Research was part of the fabric of my mind. This was before the world was filled with computers and libraries listed everything in a physical card catalog. I was a master of the little drawers filled with cards. Give me any topic and I would find information on it that you didn't know could be in a small town library. Bibliographies and other tools expanded my reach all the more and I learned quickly how to use the inter library loan system.

As the years went on I fell into the I.T. field somehow. It wasn't planned, it just sort of happened. The Internet was just starting to give birth to HTML and I loved the world of Gopher, FTP, email, and eventually the World Wide Web. Information flowed in from all corners of the globe and a quick email could put me in contact with some of the greatest experts the world had to offer.

But the Internet became something else. There are multitudes of articles about the devolution of the Internet into a vast echo chamber of inanity. I won't add to that here. What I will say is that research, good research, is becoming a lost art. Science is overrun with agendas and poor statistical models. journalism is little more now than opinion pieces, echoed talking points, and ambush journalism designed to outrage the reader so she will click the "share" or "like" button.

I can't fix all that. The problem with democratized communication is that the majority of people have nothing more to say than to spew their emotional reactions. Nuance is not only lost on them, it's a word they can't even spell.
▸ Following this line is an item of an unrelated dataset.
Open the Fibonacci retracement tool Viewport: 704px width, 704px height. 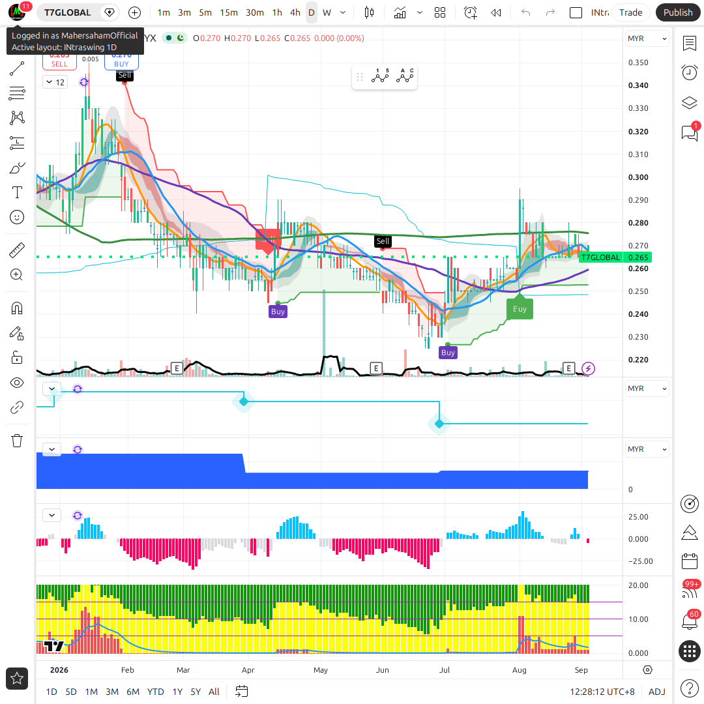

On the other hand, I'm convinced that there are still a few people out there who like "just the facts", faded though they may be by what the Internet culture has become. They enjoy solid broad information because they can then draw their own opinions and conclusions before they get emotional about it. My love of research often leaves me saying to friends and acquaintances something like, "Well, that's not entirely correct." Amazingly, most of them want to hear all of the facts. They want to be fair.

At the same time, they want my "opinion", but it's not really my opinion they are asking for - it's my thinking. They want to know what conclusions I've come to about a topic. They want to know why it is I know so much about some esoteric topic. For some reason they enjoy it.

Well, when a person can do what he loves and others enjoy the fruits of that labor then it's a win for everyone. And so this blog.

Those people who know me know that I am eclectic to a fault. My interest range far and very wide. What I research is more a question of interest and obsession than vocation or avocation. And so this blog.

Please enjoy. You are welcome to ask questions about existing posts, request new topics to research, or just discuss the information. I invite comments, but given the vitriolic nature of the web these days all comments will be moderated. I'm sure you will understand.